### ТЕКСТ ДЛЯ ЧТЕНИЯ
Еще раз подчеркну. Все эти исторические определенные формы "постановки" собственной жизни, формы ее эстетического (в той или другой поэтике трагедии, храма, романа...) отстранения и остранения как целостного и завершенного, для меня значимого, феномена – эти формы находят, конечно в гениальных произведениях культуры (трагедии Софокла; Кельнский собор; "Дон-Кихот" Сервантеса), свое уникальное эстетическое воплощение; но – и реальное общение и сознание людей той или другой культуры строится по такой форме отстранения, в потенциальном схематизме такого "типа произведений". Жизнь античного человека строится (в "социуме культуры") и осознается "трагедийно". Жизнь человека эпохи средневековья строится (в "социуме культуры") и осознается в схематизме "приближения к собору, – пребывания в нем, – выхода за его округу (храм здесь присутствует как колокол...)". Жизнь человека Нового времени – романна, – по типу своего культуроформирующего сознания. По форме того социума культуры, в котором общается, мыслит и творит человек этой эпохи.
Вот почему, кстати, я предполагаю, что идея личности может и должна наиболее конгениально (и реально) воплощена – не только для исследователя, но и для человека той или другой эпохи – в отстраненных формах Исторической поэтики.
Но только следует понимать, что во всех предшествующих "формациях" такой "социум культуры" (трагедия; бытие "в-(о)круге-храма"; роман) носил как бы маргинальный характер; культурные "ядра" произведений были вставлены, вдвинуты в сильное магнитное поле социальных связей совместного труда, социально-экономических отношений, политических институтов, и эти мощные силовые линии ограничивали, искажали и смещали существенные черты слабого культурного сообщества. В XX веке стало иначе, формируется единый социум, в котором культура уже не маргинальна, но есть эпицентр всех остальных "магнитных полей" нашего бытия – и социальных, и производственных. Но сейчас об этом речи нет. Это я уже говорил в начале работы и еще скажу в ее Заключении. Сейчас – разговор идет о другом...
Третий план исторической поэтики. Преодоление (точнее – переосмысление) в идее личности особого типа сакральностей.
Для античности – это противоборство в трагедии: сакральности мифа и личной, акмейной ответственности трагедийного героя за свою судьбу, за всеобщий рок, космическую справедливость.
Для средневековья – это противоборство ("в-(о)круге-храма"...) между предестинацией, сакральностью моей "священной истории" и – жизненной, смертной ответственностью за свое – уже существующее – (и все же могущее быть перерешенным!) бесконечное будущее. Столкновение предрешенности страшного суда (его решений) и – свободной воли индивида, сопряжение страданий нашей индивидуальной жизни и Страстей Господних. В этом противостоянии смертная жизнь (индивидуальная жизнь) равновесна вечности и предопределяет ее.
Наконец, для Нового времени – это противоборство есть преодоление (романное, биографически замкнутое и законченное) некой странной светской "сакральности" – сакральности и неотвратимости "исторического прогресса" и (или) развития, в его необходимости и бесконечной разомкнутости.

### ИСХОДНЫЕ ДАННЫЕ
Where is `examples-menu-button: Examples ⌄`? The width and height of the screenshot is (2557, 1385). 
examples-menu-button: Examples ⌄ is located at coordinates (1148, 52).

### ЗАДАНИЯ
1 > Перечислите, пожалуйста, все гениальные произведения культуры, которые текст для чтения приводит в скобках как примеры уникального эстетического воплощения.
2 > Ответьте по тексту для чтения:
(a) Как строится и осознается жизнь античного человека?
(b) Чем стала культура в едином социуме XX века?
(c) Сакральность чего преодолевается для Нового времени?

### ОТВЕТЫ К ЗАДАНИЯМ
1 >
- трагедии Софокла
- Кельнский собор
- "Дон-Кихот" Сервантеса

2 >
(a) "Трагедийно".
(b) Культура уже не маргинальна, а стала эпицентром всех остальных "магнитных полей" нашего бытия, и социальных, и производственных.
(c) Сакральность и неотвратимость "исторического прогресса" и (или) развития.